Le problème majeur de notre planification publique réside dans la fragmentation des compétences. Elles existent, au sein de l’État et dans la société, mais elles ne sont pas sollicitées de manière structurée pour prendre des décisions au service de l’intérêt général. Ces quinze dernières années, la Chine et les Etats Unis se sont dotés de structures étatiques avec des profils scientifiques et industriels de haut niveau (NRC et ARPA-E). Dans ARPA-E, les gens autour de la table ne sont pas que des fonctionnaires, mais les meilleurs scientifiques de l’Académie des sciences, les meilleurs retraités de General Electric ou Westinghouse pour le nucléaire, ou viennent d’entreprises privées ou de start-up pour les renouvelables.

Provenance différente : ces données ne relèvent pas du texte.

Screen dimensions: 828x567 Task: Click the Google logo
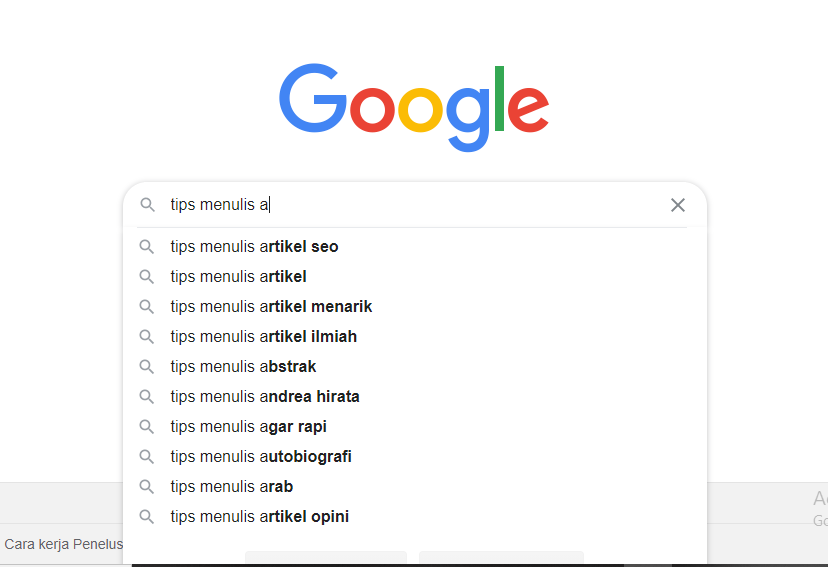point(414,107)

La fragmentation est aussi celle des services de l’État, la multiplication des agences, le silotage et la segmentation du travail sur ces problèmes énergétiques.

Il y a quinze ans, l’énergie a été rattachée au ministère de l’environnement, ce qui est une exception française. Ce n’est pas le cas en Allemagne, en Chine, en Grande-Bretagne, aux États-Unis. Notre politique énergétique est orientée par les préoccupations environnementales au détriment des dimensions sociétales et économiques du développement durable.

4- Conclusion

Notre approche de la transition énergétique est à revoir, en particulier sa partie électrique, ramenée à des énergies renouvelables parées de toutes les vertus. Que l’opinion y soit sensible est naturel. Il faut donc se doter d’une vision prospective juste et partagée, ce qui est d’abord la responsabilité de l’État. Celui-ci a laissé les compétences correspondantes et ses propres instruments d’intervention se disperser.

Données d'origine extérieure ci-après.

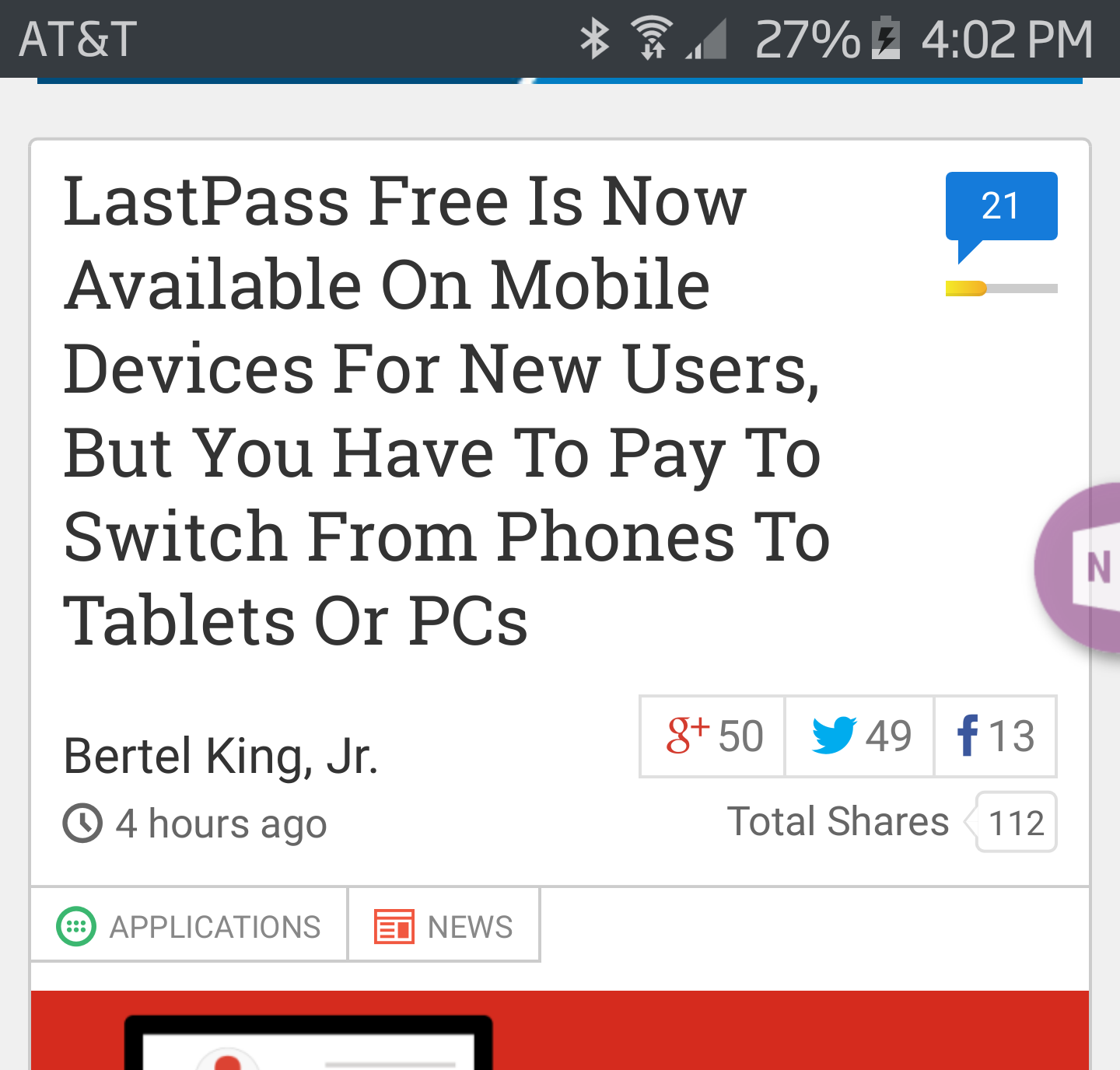The width and height of the screenshot is (1120, 1070).
Task: Tap the Bluetooth status icon
Action: click(595, 39)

L’Europe est en elle-même un risque supplémentaire de dispersion, alors que dans le jeu géopolitique à haute tension que constitue l’énergie – ce qui reste vrai avec les renouvelables -, le niveau européen est indispensable. Raison de plus pour que les pouvoirs publics français s’organisent.

Sur le terrain immédiat, il faut, contre les vents de la mode, privilégier les technologies déjà industrielles, et entreprendre dès maintenant un effort qui devra être massif et long si l’on veut tenir les objectifs mondiaux de décarbonation.

 

Mots-clés : transition énergétique – prospective – électricité – rôle de l’Etat – géopolitique – Europe – économie.

 

Cet article a été initialement publié le 24 janvier 2022.